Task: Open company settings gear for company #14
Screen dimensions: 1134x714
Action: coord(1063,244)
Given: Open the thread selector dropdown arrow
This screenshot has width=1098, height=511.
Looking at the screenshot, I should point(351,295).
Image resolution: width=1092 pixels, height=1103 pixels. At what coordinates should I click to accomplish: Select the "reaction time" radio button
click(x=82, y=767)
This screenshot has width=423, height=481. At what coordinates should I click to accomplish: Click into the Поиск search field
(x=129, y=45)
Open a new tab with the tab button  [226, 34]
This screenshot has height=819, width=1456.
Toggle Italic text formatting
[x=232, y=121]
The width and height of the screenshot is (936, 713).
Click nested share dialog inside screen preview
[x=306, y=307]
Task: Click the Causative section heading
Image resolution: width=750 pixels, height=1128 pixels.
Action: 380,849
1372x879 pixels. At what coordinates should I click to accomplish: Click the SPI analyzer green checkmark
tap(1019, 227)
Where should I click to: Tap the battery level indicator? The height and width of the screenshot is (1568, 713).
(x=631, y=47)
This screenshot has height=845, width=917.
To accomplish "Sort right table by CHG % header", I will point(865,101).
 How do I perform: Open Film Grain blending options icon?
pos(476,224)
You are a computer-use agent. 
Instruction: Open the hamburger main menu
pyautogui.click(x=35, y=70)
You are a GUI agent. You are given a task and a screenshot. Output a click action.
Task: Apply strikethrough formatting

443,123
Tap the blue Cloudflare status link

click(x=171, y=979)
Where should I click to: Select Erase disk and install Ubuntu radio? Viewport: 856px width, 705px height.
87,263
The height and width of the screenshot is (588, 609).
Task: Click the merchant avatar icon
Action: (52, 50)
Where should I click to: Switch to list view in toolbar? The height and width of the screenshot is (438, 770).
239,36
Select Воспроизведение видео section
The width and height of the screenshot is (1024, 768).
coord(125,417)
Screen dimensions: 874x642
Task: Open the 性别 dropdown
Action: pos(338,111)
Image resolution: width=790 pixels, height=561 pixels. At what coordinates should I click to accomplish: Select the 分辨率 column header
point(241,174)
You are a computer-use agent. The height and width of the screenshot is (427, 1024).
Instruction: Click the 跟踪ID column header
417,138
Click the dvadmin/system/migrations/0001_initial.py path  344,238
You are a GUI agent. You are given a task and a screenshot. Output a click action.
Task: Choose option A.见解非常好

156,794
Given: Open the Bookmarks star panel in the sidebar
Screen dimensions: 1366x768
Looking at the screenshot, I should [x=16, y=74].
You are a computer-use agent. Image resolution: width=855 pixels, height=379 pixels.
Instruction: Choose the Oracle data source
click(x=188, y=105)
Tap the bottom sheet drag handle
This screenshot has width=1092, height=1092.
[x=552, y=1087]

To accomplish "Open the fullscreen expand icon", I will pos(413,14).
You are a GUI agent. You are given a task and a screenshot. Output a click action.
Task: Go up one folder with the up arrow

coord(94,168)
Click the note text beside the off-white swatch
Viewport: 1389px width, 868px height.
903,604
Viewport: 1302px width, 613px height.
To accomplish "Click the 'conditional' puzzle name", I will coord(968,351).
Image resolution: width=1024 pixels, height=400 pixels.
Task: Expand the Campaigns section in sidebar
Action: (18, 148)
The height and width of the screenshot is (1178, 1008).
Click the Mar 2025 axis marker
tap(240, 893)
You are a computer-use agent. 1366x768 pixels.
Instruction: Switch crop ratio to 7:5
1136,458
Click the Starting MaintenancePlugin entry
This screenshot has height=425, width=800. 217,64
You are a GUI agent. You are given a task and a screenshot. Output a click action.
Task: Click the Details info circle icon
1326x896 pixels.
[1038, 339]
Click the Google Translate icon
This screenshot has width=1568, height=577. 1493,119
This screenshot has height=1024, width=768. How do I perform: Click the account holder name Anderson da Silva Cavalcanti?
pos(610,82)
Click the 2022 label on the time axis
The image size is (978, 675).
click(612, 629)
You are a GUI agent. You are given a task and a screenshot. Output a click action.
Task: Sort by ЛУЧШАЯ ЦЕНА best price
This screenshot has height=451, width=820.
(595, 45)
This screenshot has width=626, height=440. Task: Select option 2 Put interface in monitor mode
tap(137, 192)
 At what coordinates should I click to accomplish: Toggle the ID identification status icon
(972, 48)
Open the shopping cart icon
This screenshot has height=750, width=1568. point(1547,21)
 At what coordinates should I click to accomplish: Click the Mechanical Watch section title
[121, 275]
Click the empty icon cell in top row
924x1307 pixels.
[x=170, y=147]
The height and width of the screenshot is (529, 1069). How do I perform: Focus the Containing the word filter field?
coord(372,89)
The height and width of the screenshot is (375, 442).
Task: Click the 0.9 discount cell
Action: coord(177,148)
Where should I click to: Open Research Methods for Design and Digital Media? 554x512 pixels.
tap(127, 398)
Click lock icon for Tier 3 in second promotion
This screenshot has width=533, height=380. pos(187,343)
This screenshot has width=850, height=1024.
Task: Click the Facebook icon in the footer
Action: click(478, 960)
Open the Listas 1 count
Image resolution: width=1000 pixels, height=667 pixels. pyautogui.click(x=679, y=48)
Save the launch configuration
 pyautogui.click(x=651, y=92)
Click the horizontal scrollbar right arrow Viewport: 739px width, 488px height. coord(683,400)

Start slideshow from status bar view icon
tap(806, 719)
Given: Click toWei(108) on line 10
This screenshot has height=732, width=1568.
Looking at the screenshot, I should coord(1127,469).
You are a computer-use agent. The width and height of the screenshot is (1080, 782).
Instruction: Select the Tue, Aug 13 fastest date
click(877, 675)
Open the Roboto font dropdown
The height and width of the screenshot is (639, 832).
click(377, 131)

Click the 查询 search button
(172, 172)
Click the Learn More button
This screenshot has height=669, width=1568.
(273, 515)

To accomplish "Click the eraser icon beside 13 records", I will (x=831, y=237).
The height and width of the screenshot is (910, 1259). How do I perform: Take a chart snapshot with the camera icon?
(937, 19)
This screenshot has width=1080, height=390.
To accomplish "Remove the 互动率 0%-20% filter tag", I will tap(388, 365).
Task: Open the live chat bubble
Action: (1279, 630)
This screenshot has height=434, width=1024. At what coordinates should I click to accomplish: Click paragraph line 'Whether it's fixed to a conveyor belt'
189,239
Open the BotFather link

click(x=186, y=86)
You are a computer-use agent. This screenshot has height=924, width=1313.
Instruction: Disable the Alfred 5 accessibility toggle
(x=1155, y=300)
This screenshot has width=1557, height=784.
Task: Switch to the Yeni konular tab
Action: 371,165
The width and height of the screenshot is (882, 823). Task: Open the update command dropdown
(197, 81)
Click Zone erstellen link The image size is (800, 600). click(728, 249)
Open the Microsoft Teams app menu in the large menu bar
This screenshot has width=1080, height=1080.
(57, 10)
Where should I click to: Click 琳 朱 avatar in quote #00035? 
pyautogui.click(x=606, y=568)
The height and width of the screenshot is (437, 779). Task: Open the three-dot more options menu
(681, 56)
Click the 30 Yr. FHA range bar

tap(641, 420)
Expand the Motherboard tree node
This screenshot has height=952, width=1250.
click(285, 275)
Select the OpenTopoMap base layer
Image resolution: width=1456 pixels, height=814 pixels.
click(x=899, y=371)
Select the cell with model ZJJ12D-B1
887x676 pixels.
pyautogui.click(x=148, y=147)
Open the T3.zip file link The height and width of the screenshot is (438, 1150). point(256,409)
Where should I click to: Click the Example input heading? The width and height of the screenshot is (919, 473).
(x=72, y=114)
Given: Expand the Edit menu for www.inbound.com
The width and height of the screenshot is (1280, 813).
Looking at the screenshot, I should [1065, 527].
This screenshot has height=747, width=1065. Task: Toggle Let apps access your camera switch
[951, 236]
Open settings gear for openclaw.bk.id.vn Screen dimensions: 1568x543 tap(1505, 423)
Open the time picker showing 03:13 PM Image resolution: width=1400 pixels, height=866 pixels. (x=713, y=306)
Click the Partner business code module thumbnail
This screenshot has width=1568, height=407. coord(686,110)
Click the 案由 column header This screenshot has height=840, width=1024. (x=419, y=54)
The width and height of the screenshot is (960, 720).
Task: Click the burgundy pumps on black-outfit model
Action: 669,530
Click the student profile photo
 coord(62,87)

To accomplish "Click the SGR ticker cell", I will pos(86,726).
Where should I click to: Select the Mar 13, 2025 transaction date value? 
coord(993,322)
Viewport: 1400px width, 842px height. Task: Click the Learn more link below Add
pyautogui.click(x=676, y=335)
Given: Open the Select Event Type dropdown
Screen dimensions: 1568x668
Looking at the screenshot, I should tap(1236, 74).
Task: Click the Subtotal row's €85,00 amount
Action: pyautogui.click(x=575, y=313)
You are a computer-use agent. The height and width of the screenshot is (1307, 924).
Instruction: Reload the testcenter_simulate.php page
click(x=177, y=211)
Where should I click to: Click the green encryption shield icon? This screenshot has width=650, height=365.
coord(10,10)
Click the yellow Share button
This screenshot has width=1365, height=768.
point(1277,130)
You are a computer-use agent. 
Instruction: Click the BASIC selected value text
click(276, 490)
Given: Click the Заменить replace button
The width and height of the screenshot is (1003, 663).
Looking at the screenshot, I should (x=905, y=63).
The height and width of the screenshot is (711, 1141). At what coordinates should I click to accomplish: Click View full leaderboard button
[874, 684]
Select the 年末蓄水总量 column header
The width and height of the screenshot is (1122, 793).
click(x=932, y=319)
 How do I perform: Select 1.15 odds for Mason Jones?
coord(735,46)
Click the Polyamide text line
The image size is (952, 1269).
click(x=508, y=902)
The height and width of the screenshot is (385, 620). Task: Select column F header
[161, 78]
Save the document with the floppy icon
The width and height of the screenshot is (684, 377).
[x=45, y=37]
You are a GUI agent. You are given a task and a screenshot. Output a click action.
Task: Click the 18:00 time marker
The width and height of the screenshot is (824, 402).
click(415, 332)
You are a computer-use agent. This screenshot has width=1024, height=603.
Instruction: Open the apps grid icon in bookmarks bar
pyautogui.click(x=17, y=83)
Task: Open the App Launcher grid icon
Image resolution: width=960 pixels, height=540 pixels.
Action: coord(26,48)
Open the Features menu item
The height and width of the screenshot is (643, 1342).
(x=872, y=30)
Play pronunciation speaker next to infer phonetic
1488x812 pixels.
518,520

- Task description: Examine the listing above and state the number of lines that contain the word "right", with no further remarks.

- Answer box: 2